Milwaukee announces additional school closures, new plan to address lead paint hazards as contamination crisis deepens
CNN
Milwaukee announced Monday the temporary closure of two more schools as the city works to address a lead crisis in its public schools.
Milwaukee will temporarily close two more school buildings as the city works to address a lead crisis in its public schools. The district also announced Monday an updated plan to tackle the flaking and chalking paint in aging buildings that’s suspected to be the cause of elevated blood lead levels in four students this school year. The new closures affect elementary schools Westside Academy and Brown Street School. Two other elementary schools remain closed: Starms Early Childhood Education Center and LaFollette School. In total, the Milwaukee school district has announced work at nine schools this year to address lead hazards. Students are being relocated while the work is underway. The city’s school district and health department are in the process of inspecting about 100 buildings that were built before 1978, the year lead was banned from paint. They expect the work to continue through the summer.

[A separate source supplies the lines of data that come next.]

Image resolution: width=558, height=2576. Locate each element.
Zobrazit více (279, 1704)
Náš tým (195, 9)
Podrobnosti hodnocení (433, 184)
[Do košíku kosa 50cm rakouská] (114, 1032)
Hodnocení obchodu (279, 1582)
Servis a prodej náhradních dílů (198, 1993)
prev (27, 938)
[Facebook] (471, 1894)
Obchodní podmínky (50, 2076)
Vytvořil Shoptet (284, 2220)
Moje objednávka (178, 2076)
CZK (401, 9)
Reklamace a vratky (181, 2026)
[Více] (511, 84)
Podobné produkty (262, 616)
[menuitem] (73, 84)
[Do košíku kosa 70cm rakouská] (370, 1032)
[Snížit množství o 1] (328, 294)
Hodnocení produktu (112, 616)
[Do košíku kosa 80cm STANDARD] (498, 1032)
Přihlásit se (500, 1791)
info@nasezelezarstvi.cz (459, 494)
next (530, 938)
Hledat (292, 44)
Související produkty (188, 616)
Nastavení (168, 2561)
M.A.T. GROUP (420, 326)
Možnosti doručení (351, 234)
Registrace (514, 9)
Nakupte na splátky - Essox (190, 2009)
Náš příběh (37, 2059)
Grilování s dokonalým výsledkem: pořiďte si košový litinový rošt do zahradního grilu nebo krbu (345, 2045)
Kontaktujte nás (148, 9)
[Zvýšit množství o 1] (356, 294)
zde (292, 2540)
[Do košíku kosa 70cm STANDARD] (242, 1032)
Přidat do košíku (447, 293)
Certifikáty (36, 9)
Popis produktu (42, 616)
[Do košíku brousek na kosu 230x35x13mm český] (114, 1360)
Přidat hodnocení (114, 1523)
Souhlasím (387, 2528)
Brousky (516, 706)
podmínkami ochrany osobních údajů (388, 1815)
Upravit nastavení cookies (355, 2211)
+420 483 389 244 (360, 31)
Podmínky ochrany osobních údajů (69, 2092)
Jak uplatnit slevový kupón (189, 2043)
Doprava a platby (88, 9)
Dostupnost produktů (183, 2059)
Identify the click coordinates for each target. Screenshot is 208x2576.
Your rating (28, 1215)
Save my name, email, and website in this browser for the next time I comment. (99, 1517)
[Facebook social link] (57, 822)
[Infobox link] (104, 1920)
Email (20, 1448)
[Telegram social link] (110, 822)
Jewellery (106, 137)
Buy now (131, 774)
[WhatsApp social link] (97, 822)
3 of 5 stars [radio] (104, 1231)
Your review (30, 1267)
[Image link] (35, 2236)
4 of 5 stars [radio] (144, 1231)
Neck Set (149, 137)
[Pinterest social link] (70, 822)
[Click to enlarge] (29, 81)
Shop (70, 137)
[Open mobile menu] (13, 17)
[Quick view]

Superintendent Brenda Cassellius said the district expected to clean 54 schools built before 1950 ahead of the next school year. An additional 52 schools built between 1950 and 1978 are slated to be cleaned before the end of the calendar year, she said. “We are asking families to remain vigilant and to please have their children tested for lead exposure,” either through their family doctor or through the pop-up clinics organized by the city, Cassellius said.